(EXTRACTED RECORDS Opens)

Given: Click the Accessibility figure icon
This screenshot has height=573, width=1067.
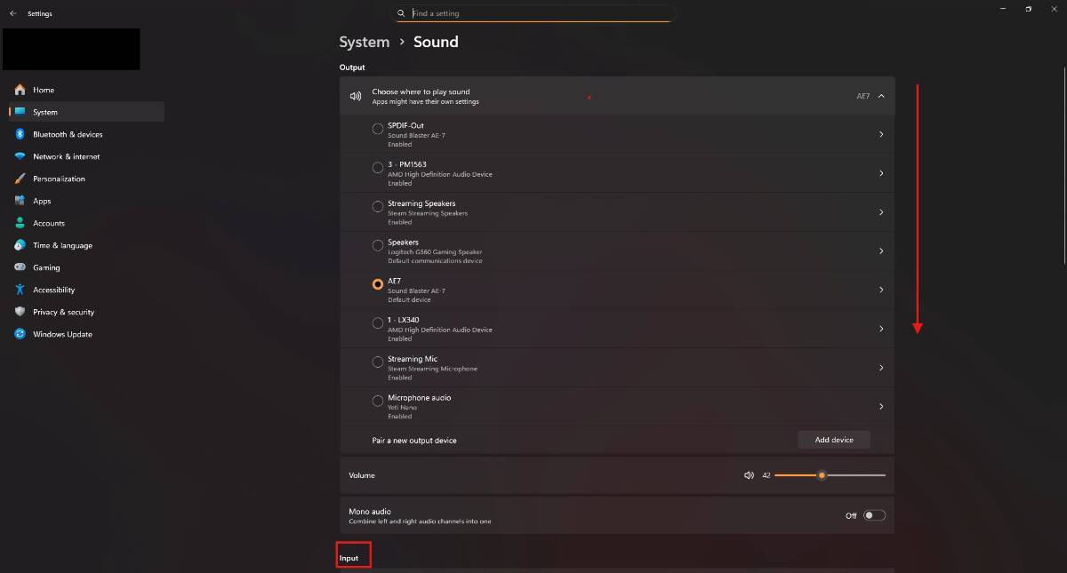Looking at the screenshot, I should (20, 290).
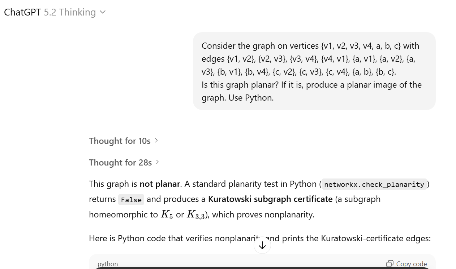Expand the "Thought for 28s" reasoning
The image size is (456, 269).
[x=120, y=162]
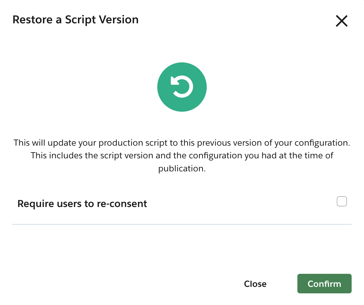364x305 pixels.
Task: Click the green circular restore icon
Action: coord(182,87)
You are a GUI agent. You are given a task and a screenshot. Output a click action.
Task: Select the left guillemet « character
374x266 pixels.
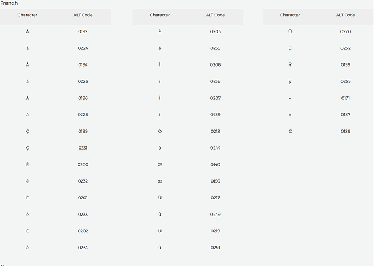pos(290,98)
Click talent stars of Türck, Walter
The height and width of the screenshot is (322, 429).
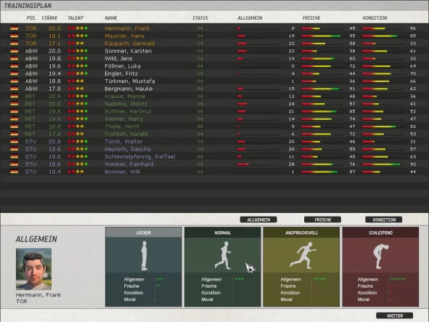pos(78,142)
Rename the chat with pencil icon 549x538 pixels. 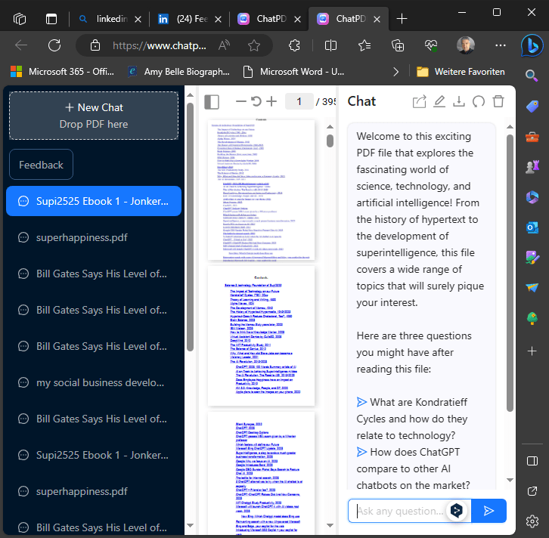click(439, 102)
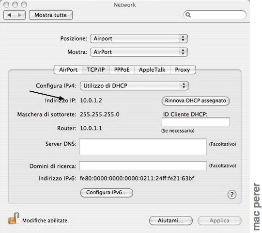
Task: Click the padlock icon to lock changes
Action: pyautogui.click(x=14, y=218)
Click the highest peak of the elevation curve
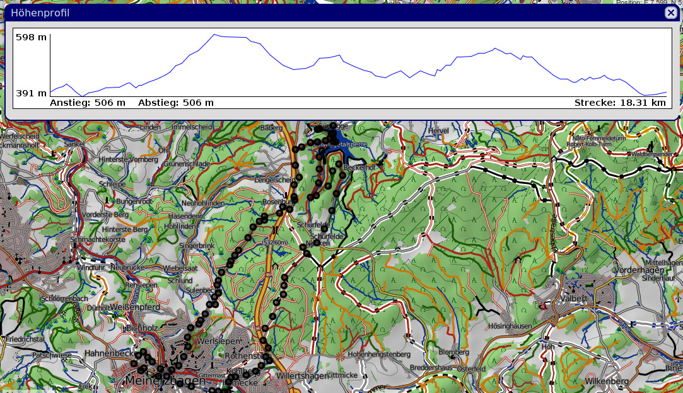 tap(214, 35)
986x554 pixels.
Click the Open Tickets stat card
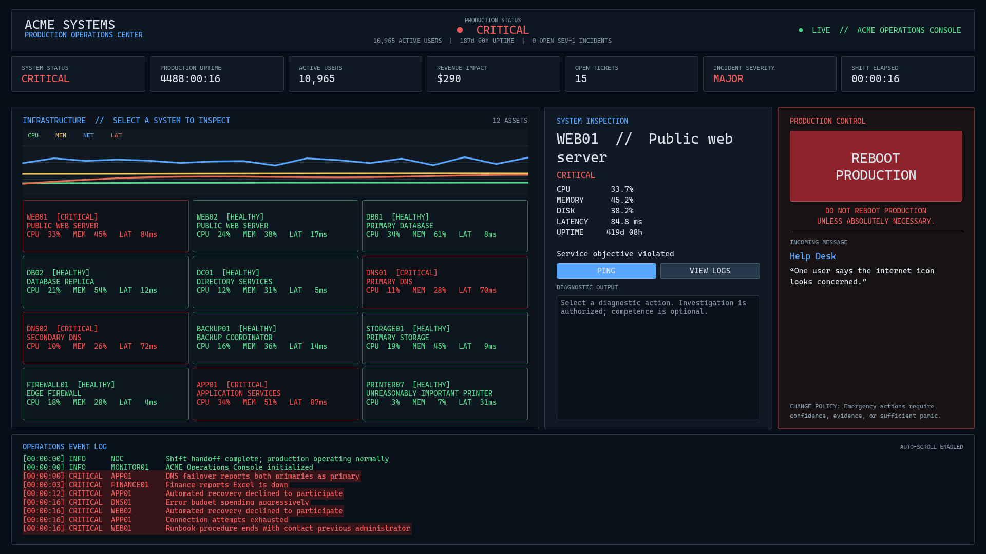[631, 74]
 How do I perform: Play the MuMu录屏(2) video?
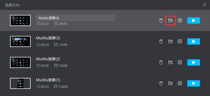(x=194, y=62)
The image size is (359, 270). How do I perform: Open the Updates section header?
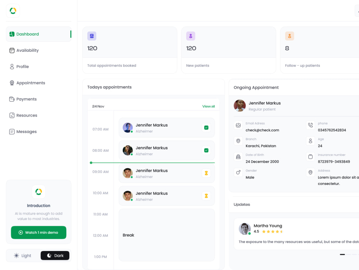242,205
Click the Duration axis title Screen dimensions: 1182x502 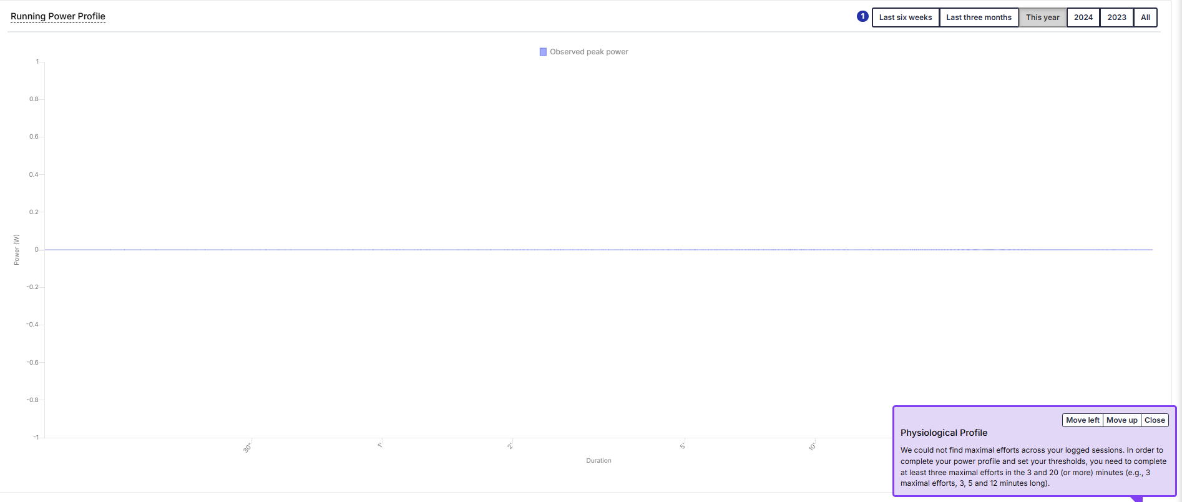click(598, 461)
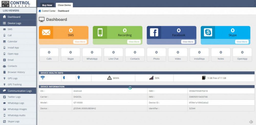Click the Wi-Fi status icon

coord(43,78)
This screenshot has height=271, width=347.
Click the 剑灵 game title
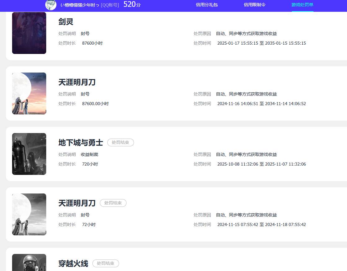coord(66,22)
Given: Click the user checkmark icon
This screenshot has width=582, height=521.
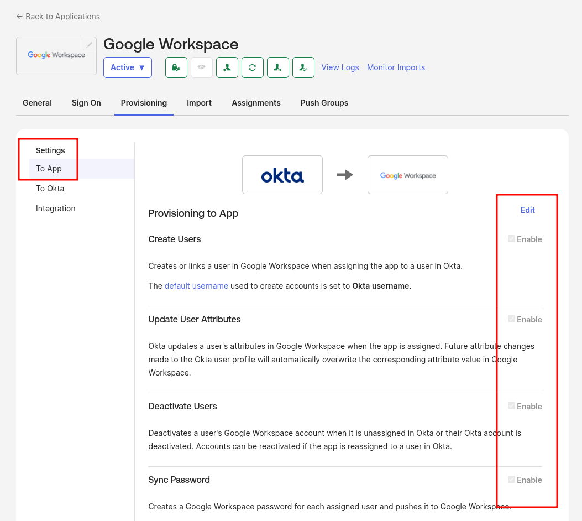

(EXTRACTED RECORDS Closes)

### TASK DETAILS
Retype, word for word, the lines from the one with "Click the 剑灵 game title" through the last line of the entries above, and only those lines. Leave pictures out.

### SOLUTION
Click the 剑灵 game title
coord(66,22)
Given: Click the user checkmark icon
This screenshot has width=582, height=521.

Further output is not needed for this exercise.